The Friends of Alice Wheeldon

In 1917 a Derby socialist and feminist in the anti-war movement, Alice Wheeldon was sent to prison on the evidence of an agent provocateur for plotting to kill Lloyd George. The evidence was flimsy, her accuser so dubious the prosecution kept him away from the trial. In this new, revised edition of The Friends of Alice Wheeldon Sheila Rowbotham reveals how militarism and fears about security contrived to devastate the lives of an ordinary family in Derby. The Wheeldon case is both a tragic historical story and contains an immediate reminder for today of the need to protect individual freedoms.

Sheila Rowbotham’s books have been translated into many languages and her early works are currently being reissued as classic texts of feminism.  She is an Honorary Fellow in Social Science at Manchester University. Her recent work includes Edward Carpenter: A Life of Liberty and Love (Verso, 2008) winner of the Lambda Literary Award for Gay Memoir/ Biography 2008 in the US and shortlisted for the James Tait Black Memorial Prize in the UK and Dreamers of a New Day: Women who Invented the  Twentieth Century (Verso, 2010). She contributed ‘Alice Wheeldon Revisited’ to Mary Davis (ed.), Class and Gender in British Labour History (Merlin, 2011).

Alice Wheeldon
Alice Wheeldon and her daughters and a prison warden.

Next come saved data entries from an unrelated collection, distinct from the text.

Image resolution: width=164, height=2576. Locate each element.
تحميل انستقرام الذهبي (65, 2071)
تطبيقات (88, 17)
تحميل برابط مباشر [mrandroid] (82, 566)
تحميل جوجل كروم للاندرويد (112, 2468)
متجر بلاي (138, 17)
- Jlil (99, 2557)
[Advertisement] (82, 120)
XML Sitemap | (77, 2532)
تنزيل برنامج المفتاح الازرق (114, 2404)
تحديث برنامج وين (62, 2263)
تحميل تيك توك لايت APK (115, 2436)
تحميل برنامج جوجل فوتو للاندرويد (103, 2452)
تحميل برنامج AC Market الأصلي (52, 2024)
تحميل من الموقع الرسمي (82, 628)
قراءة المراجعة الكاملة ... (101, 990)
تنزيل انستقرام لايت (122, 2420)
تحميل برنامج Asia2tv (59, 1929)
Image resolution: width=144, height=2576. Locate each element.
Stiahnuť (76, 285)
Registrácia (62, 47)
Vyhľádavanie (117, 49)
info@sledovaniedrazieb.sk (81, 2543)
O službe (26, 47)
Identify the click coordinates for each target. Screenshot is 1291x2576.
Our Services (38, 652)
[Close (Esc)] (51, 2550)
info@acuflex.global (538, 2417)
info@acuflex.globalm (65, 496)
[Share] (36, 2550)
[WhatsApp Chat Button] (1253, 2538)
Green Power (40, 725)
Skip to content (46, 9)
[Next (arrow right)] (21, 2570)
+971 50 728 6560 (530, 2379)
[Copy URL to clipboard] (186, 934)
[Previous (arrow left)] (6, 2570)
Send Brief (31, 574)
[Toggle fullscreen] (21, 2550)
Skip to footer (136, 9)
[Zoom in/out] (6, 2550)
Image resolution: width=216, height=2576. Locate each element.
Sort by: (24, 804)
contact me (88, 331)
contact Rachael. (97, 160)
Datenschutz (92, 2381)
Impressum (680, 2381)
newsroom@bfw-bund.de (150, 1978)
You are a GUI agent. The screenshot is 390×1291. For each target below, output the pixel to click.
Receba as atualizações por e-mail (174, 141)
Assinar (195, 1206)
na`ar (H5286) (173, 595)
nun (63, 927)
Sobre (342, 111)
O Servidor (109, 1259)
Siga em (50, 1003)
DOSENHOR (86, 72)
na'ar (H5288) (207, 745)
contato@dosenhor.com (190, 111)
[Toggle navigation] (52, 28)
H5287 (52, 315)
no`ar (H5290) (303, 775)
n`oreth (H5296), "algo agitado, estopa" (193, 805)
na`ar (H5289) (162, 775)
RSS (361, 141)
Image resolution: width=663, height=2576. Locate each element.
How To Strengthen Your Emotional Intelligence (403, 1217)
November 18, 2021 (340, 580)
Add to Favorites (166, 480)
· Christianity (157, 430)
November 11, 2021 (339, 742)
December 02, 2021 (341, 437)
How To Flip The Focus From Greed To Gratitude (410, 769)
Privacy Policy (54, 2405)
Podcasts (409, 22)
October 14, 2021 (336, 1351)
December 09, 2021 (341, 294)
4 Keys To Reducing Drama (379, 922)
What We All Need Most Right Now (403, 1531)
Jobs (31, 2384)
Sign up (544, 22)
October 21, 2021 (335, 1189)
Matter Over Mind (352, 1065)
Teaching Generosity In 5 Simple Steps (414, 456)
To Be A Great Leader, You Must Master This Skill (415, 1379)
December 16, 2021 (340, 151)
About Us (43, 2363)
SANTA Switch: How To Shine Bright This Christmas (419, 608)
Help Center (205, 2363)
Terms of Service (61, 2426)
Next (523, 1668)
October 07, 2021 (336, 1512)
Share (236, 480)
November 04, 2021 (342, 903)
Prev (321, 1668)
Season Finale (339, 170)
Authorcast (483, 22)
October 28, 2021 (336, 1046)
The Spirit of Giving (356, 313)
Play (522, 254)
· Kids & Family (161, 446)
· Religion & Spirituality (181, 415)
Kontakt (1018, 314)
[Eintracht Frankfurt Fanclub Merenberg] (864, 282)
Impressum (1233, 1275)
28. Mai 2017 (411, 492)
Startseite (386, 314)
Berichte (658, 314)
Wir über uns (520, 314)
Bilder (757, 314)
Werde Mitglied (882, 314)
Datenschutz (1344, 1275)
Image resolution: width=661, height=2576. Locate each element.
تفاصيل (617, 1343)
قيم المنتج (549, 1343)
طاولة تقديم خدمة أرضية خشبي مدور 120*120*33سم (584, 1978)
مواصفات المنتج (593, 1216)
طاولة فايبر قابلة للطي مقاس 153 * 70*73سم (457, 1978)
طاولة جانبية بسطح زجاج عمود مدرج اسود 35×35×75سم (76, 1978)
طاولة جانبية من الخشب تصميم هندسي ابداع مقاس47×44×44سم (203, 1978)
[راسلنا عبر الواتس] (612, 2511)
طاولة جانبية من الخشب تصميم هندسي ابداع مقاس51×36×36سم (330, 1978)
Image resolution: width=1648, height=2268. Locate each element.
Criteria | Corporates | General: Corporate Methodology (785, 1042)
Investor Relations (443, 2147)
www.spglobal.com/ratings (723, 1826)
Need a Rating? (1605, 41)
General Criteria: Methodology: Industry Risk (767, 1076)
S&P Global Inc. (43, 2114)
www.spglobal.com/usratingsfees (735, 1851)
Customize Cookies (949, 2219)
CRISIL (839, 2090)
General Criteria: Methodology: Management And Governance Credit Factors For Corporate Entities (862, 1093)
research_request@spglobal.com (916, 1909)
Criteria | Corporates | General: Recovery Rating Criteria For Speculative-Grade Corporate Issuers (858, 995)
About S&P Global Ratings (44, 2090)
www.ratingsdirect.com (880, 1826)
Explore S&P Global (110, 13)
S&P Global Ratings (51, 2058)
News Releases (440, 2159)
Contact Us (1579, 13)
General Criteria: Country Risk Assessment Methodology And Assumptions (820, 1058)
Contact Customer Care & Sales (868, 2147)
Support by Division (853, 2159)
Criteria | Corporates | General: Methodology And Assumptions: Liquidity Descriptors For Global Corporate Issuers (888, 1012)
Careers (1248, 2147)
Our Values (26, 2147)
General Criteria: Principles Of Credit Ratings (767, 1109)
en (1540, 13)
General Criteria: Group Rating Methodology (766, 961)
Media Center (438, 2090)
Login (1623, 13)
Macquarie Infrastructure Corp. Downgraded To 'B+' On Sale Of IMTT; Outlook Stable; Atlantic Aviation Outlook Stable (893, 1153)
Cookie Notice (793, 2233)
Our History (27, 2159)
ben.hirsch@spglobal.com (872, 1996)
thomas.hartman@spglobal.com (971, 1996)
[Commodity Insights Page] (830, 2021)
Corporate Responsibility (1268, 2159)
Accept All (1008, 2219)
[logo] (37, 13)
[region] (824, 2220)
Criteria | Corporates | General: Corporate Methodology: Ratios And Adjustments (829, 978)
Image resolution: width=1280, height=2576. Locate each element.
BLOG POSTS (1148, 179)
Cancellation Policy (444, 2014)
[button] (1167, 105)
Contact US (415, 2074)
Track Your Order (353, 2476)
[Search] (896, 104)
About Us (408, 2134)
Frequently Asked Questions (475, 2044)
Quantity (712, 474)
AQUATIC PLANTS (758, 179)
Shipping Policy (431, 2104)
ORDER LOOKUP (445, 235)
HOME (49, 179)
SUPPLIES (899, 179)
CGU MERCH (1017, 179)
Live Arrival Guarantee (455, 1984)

Bristol women campaigning for peace in World War One

June Hannam will focus on women in Bristol who opposed militarism and sought a negotiated peace. The most high profile activists were Mabel Tothill, Annie Townley and Mrs Higgins, all socialists from the Independent Labour Party (ILP). Others, such as the Quaker Helen Sturge, had been involved in the pre-war suffrage movement. The talk will explore what women did to push forward their cause and the ideas that underpinned their peace activism, in particular the extent to which they were gendered. Women used spaces that brought them together as women, notably the Women’s International league, but also worked through mixed sex organisations. It will be suggested that although peace campaigning could bring women together across class and party lines, for socialist women peace would lay the foundations for a new society that could only be achieved through party politics after the war.

June Hannam is Professor of Modern British History (Emerita) at UWE. Her research and publications have focused on feminist and socialist politics in the late nineteenth and early twentieth centuries. Publications include Isabella Ford, 1855-1924 (1989); with Karen Hunt, Socialist Women: 1880s-1920s (2002); Feminism (2012). She is chair of the West of England and South Wales Women’s History Network. She is currently working on a book with Madge Dresser, Peter Fleming and Moira Martin on the History of Women in Bristol from the medieval period to the present day. This meeting coincides with the publication by BRHG of June’s work on the ILP in Bristol during WW1 entitled Bristol Independent Labour Party: Men, Women and the Opposition to War.